__TASK INSTRUCTIONS__
In how many lines of the material below does the word "side" appear? Reply with the number only.

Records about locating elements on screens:
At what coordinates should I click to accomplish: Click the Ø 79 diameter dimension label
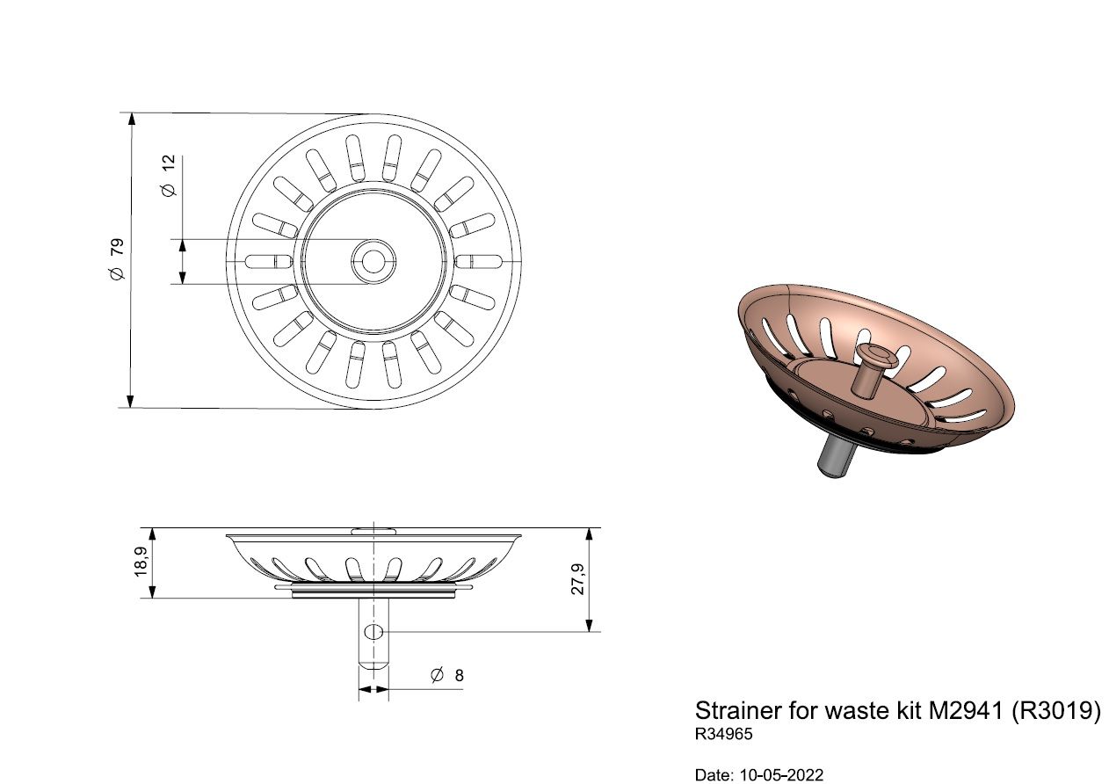[118, 258]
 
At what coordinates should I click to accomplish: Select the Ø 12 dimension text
[169, 176]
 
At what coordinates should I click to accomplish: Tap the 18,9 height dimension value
[141, 563]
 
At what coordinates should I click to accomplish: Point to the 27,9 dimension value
[577, 579]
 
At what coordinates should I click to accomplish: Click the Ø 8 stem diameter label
[447, 675]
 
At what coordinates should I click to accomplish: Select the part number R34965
[723, 734]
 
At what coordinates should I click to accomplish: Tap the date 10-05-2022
[781, 775]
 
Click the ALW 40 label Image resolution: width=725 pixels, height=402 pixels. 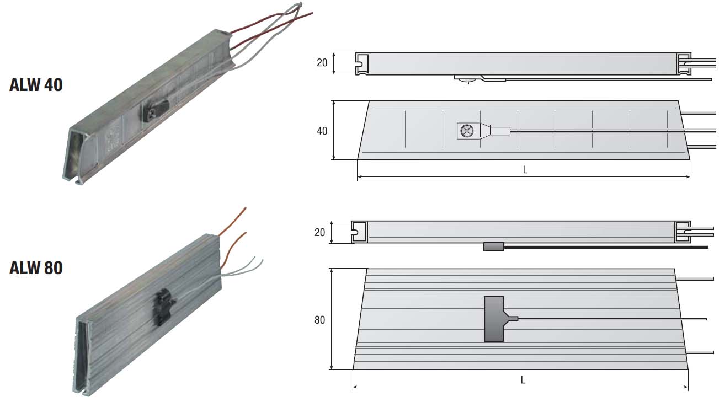pos(36,85)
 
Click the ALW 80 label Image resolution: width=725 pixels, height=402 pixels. pos(36,268)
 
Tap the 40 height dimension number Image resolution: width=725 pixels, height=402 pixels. pos(322,131)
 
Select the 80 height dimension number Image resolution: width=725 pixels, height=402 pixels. pos(320,320)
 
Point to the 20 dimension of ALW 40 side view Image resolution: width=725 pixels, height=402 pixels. pos(322,63)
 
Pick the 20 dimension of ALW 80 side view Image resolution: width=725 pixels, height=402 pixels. pos(320,232)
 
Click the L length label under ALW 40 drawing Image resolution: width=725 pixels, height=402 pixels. pos(525,170)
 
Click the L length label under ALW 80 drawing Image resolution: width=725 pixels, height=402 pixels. pos(523,380)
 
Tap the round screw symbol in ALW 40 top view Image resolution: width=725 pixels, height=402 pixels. pos(467,131)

__COMPLETE OUTPUT__
2